New Album Releases Lead a 15-Year Uptick in Vinyl LP Sales … – Digital Music News




Photo Credit: James Sutton
Music talent is flourishing across the UK, with most of the year’s biggest-selling new albums across all formats released by artists from nearly every region. The Top 10 LPs of 2022, according to the analysis of Official Charts data by the BPI, feature eight titles released within the calendar year, including albums by Harry Styles, Arctic Monkeys, and Liam Gallagher — compared to only three in 2017.
While US singer-songwriter Taylor Swift led the charge in 2022’s vinyl albums market, most of the year’s biggest-selling new albums across all formats combined were by artists from nearly every nation and region in the UK. There were 30 different Number One albums by UK artists throughout the year, with 10 of the UK’s 12 regions being represented across a diverse range of genres.
Outside London, Northwest England was one of the most heavily-represented regions with five chart-topping albums in 2022, led by Cheshire-native Harry Styles.

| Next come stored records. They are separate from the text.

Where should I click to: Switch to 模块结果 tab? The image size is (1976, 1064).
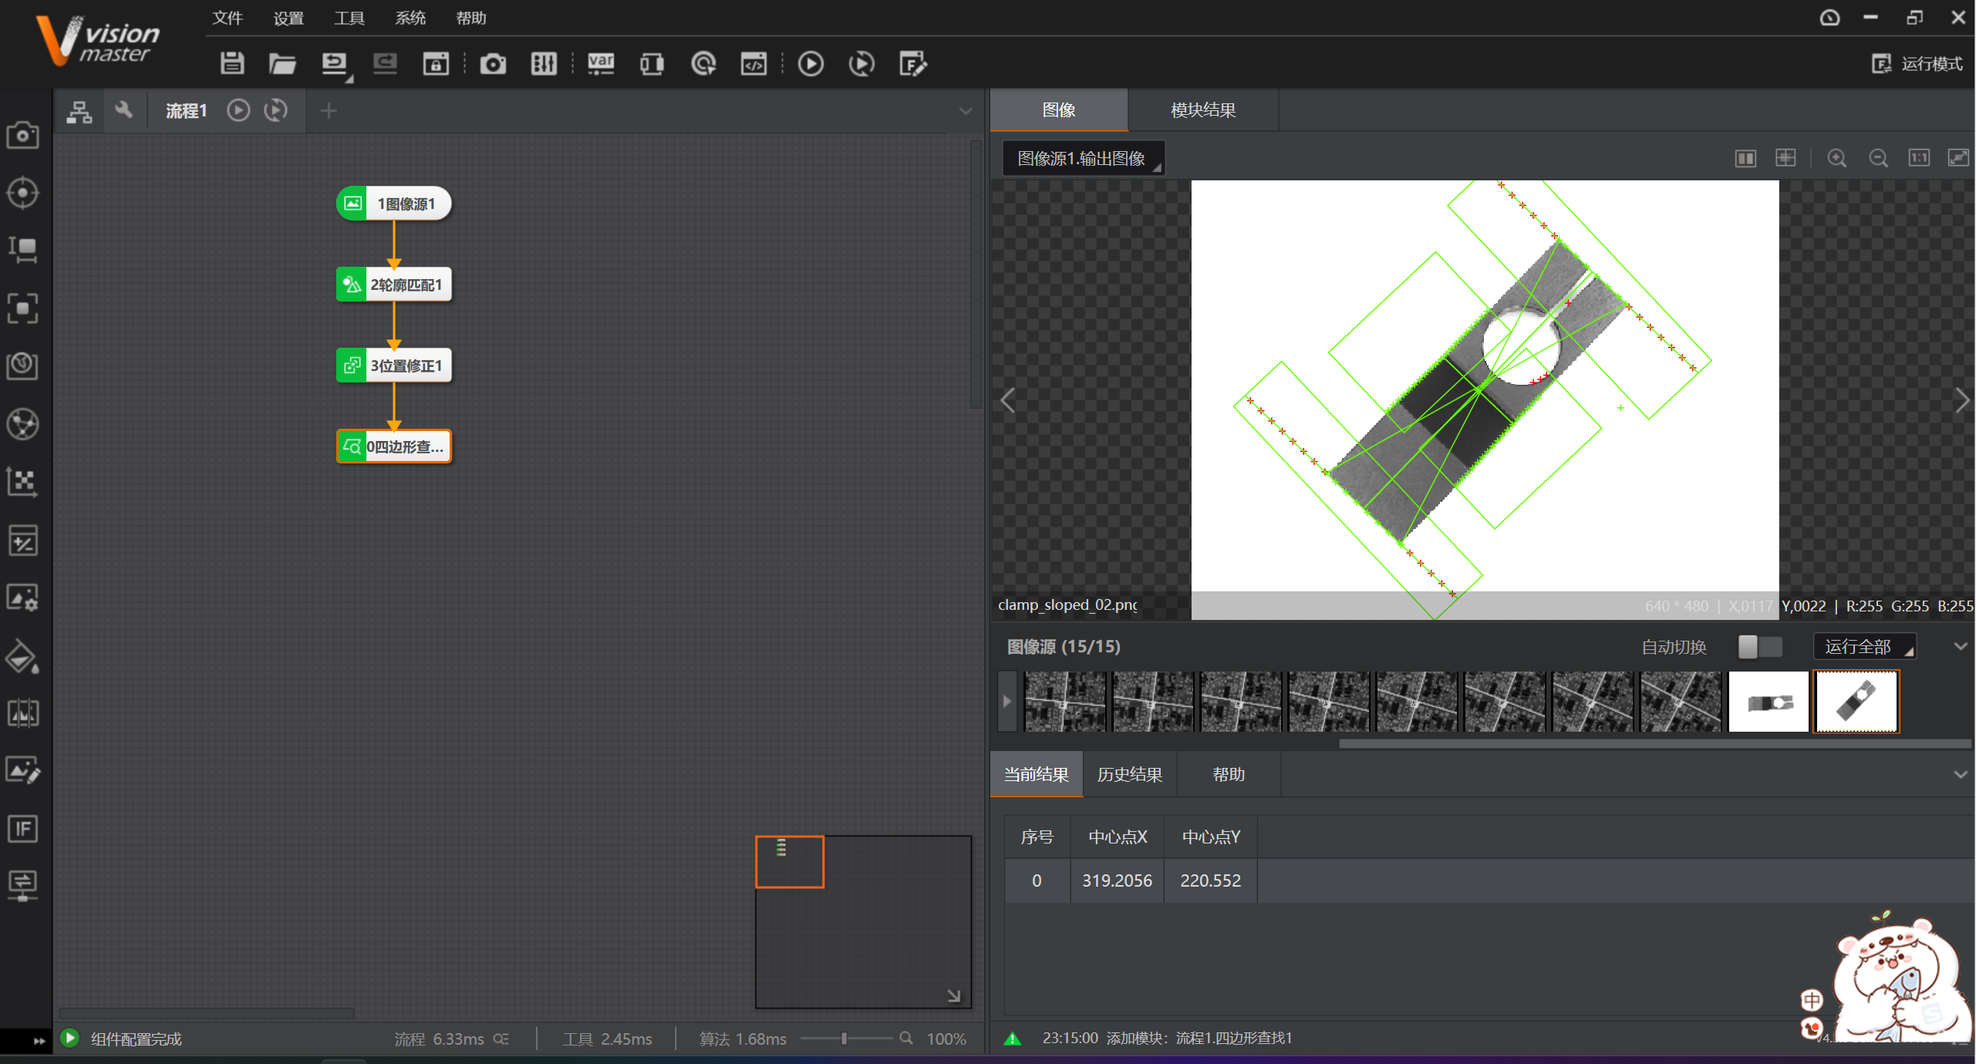pos(1202,109)
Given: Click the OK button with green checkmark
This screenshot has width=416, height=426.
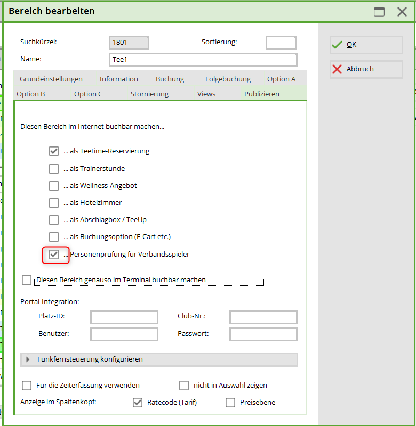Looking at the screenshot, I should point(366,45).
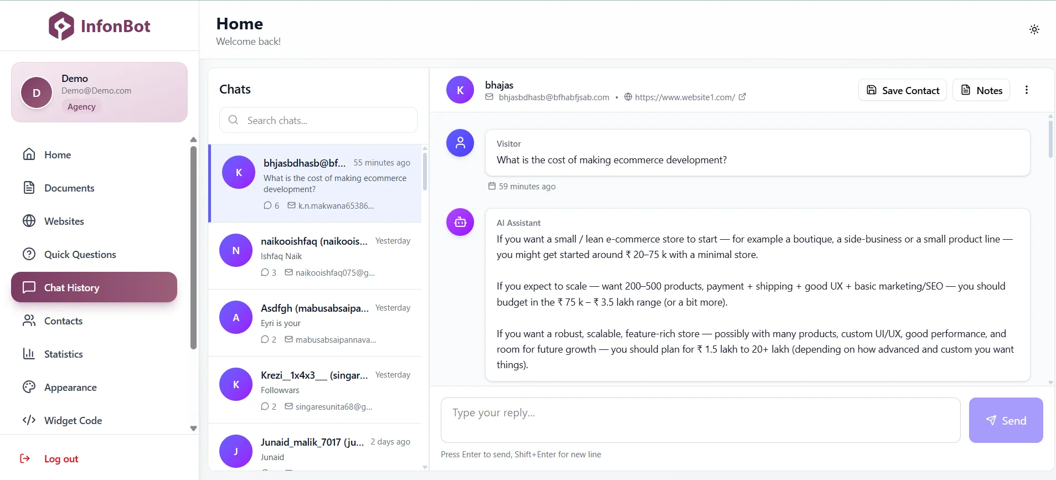Click the search magnifier in the Chats panel
Viewport: 1056px width, 480px height.
(233, 120)
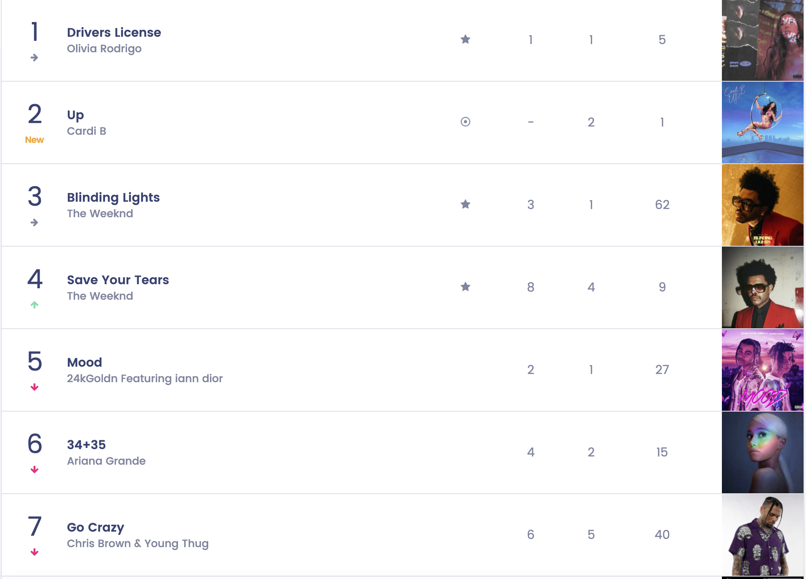The height and width of the screenshot is (579, 806).
Task: Click the award star beside Blinding Lights
Action: click(465, 205)

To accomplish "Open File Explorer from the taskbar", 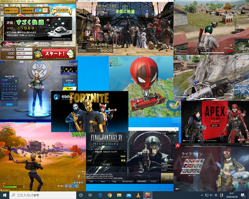I will [x=119, y=195].
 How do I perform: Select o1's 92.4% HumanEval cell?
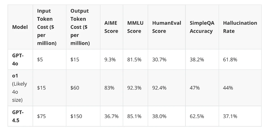[159, 88]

Styles’ third solo album, Harry’s House, spent six weeks at Number One, the longest chart-topping run of the year. Other Northwest England artists topping the charts this year include Liverpool band The Wombats (Fix Yourself, Not the World), Stockport group Blossoms (Ribbons Around the World), Manchester-native Liam Gallagher (C’mon You Know), and Cheshire band The 1975 (Being Funny in a Foreign Language).

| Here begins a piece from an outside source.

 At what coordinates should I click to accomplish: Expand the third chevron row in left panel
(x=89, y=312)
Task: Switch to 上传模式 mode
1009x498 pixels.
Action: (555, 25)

Yorkshire and the Humber showed strong musical representation in 2022, with four artists from the region reaching Number One: Olly Alexander’s solo project Years & Years (Night Call), Yungblud (Yungblud), Louis Tomlinson (Faith in the Future), and Paul Heaton and Jacqui Abbott (N.K.Pop).
“Blossoms started out a decade ago in Stockport, where they grew up, and have now scored three Number One albums, including Ribbon Around the Bomb,” Murray continues. “And since the first Housemartins LP back in the Eighties, tellingly called London 0 Hull 4, Paul Heaton has been living proof of the exceptional music talent that exists across the entire UK. All these years later, alongside his long-time collaborator Jacqui Abbott, he is still making brilliant Number One albums.”

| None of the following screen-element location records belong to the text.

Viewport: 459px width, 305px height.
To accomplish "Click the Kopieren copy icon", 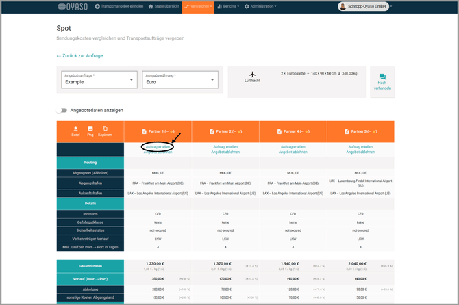I will coord(105,129).
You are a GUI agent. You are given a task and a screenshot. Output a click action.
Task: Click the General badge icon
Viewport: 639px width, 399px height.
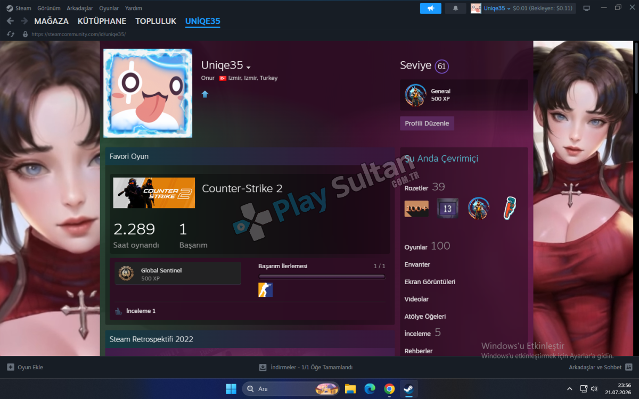click(x=415, y=95)
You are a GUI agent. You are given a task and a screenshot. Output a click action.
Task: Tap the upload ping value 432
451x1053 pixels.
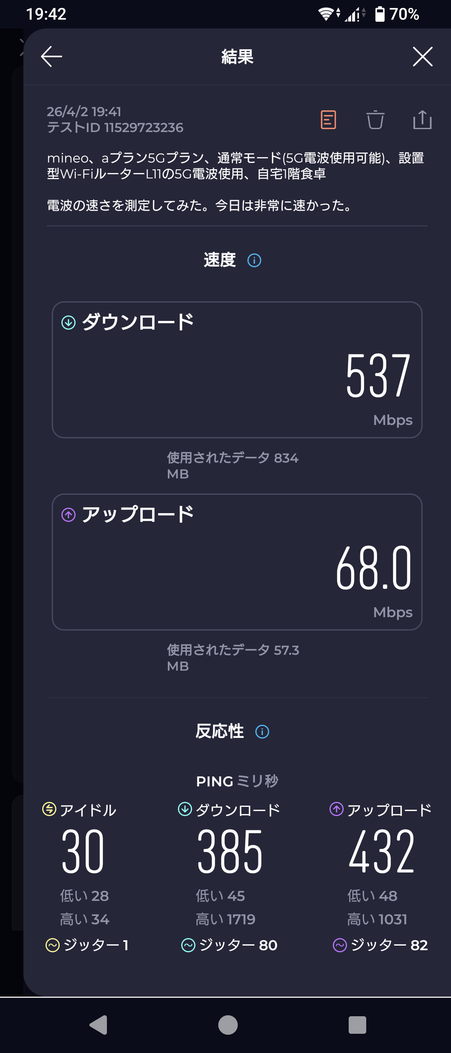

Newly-released albums are claiming an increasingly more significant share of vinyl LP sales, with the year’s ten biggest sellers to date featuring eight titles released in 2022, according to analysis of Official Charts data by the BPI.
Taylor Swift’s Midnights ranked as the year’s most popular album on vinyl in the UK, on a list that included 2022 releases by Harry Styles (Harry’s House), Arctic Monkeys (The Car), Liam Gallagher (C’mon You Know), Wet Leg (Wet Leg), The 1975 (Being Funny in a Foreign Language), Fontaines D.C. (Skinty Fia), and Muse (Will of the People).
Such a high number of current albums among the year’s top sellers marks a further notable shift in the vinyl market, whose revival over the past 15 years has primarily been driven by catalog titles. Half of the ten biggest vinyl LPs of 2021 were albums released that calendar year, while five years ago, classic albums by artists like The Beatles, David Bowie, Pink Floyd, and Oasis dominated 2017’s Top Ten sellers. That year, new releases by Ed Sheeran, Liam Gallagher, and Rag’n’Bone Man were the only new titles to appear on the list.
“Vinyl’s revival has been one of the most welcome success stories of recent times,” said Geoff Taylor, Chief Executive BPI, BRIT Awards & Mercury Prize. “While initially this renaissance was built largely on older music fans reconnecting with treasured past albums and on younger generations newly discovering classic releases, increasingly the ongoing rise in LP sales has been driven by brand new releases.”
“A diverse and growing number of contemporary artists have recognized the enduring magic of this most beloved format, from global superstars such as Taylor Swift and Harry Styles to breakthrough UK talent including Wet Leg and Yard Act. As the LP marks its 75th anniversary in 2023, it’s as relevant as ever, highlighting that, in an age of streaming, physical music purchases remain an essential and healthy part of the music market.”